Before the pandemic took over our lives, Soul looked like it would be one of the brightest spots in a summer filled again with loud blockbusters and unnecessary sequels. But then it got pushed to Thanksgiving, and then it quickly became apparent even that wouldn't be a viable release date. So now Disney has shifted its other big animated release to Christmas Day. But you won't have to venture out to a theater or pay $30 to see it at home. It will be available exclusively for Disney+ subscribers at no extra cost.

Hailing from Pete Docter (my favorite Pixar director), this feels closer to Inside Out than Disney's Frozen II. Jamie Foxx voices Joe, a jazz musician and teacher whose soul separates from his body. That soul goes on a journey to be reunited, and learn what life and death is all about. Joining him on this quest is 22, voiced by Tina Fey. There will be plenty of heavy concepts, but just like Inside Out, they will be handled with colorful vistas, heartfelt storytelling, and memorable characters.
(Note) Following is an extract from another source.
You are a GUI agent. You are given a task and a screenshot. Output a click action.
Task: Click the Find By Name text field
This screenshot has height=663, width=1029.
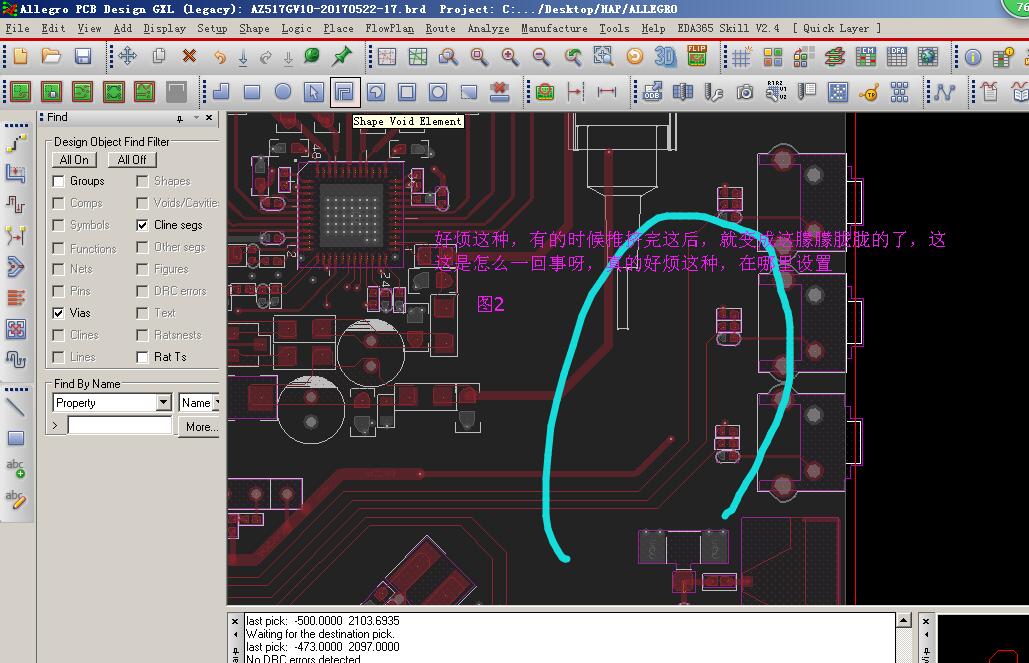(x=120, y=426)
The voice cast also includes Phylicia Rashad, Daveed Diggs, and Angela Bassett.

Music will unsurprisingly play a big role here, with jazz numbers arranged by Late Show bandleader Jon Batiste, and an original score by Oscar winners Trent Reznor and Atticus Ross. This marks the first animated film for the duo, whose music is typically pretty ominous. They may find themselves competing against themselves at the Oscars, as they've also done the score for David Fincher's Mank.

Soul will premiere exclusively on Disney+ on Friday, December 25.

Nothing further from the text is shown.